Rośliny wodne zimujące w oczku
Powyżej: Odmiana grzybienia quasper. Poniżej: Grążel żółty
Fot. Shutterstock/R. Maximiliane
Grążele, pałki, strzałka wodna, żabiściek - te krajowe gatunki możemy pozostawić na zimę w wodzie bez opieki. Trzeba tylko wyciąć ich żółknące liście i pędy, by nie zgniły w wodzie. Zimujące części grzybieni (lilii wodnych) powinny pozostać w niezamarzniętej strefie przydennej, a więc na głębokości ponad 0,5 m. Ich odmiany miniaturowe umieszczamy w koszach, zabieramy na zimę do chłodnej piwnicy i zapewniamy wilgoć.
Fot. Shutterstock/MNStudio
Powyżej: Okazała kępa grzybieni. Poniżej: Kosaciec żółty
Fot. Shutterstock/Ivan Protsiuk
Gatunki wrażliwe
Powyżej: Cibora w oczku wodnym
Aby rośliny w jeziorku dobrze przetrwały, ważny jest ogólny stan wody. Jesienią czyścimy ją z opadłych i gnijących liści (czerpakiem), a także, przy temperaturze powyżej 10 st. C odmulamy jego dno za pomocą pompy szlamówki.
Uprawiane latem w stawku doniczkowe cibory zabieramy jesienią do domu, gdzie stale utrzymujemy mokre podłoże. Pływające po lustrze wody piscję i hiacynt wodny odławiamy i część okazów przechowujemy zimą w akwarium, ustawionym w miejscu dobrze oświetlonym. Podobnie postępujemy z salwinią.

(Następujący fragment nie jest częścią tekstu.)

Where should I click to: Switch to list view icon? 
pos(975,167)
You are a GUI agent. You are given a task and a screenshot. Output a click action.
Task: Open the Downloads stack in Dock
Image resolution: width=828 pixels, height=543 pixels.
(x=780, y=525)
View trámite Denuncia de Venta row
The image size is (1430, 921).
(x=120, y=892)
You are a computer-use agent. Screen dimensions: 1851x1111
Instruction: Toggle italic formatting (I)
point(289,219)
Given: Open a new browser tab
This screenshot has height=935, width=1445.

Nie przycinamy pałki wodnej
Powyżej: Pałka szerokolistna
Długie pędy pałki oraz trzciny lepiej pozostawić bez przycinania. Wokół takich kęp woda zamarza wolniej, a przez rurkowate łodygi powietrze dostaje się do głębszych stref jeziorka. To ważne dla ryb.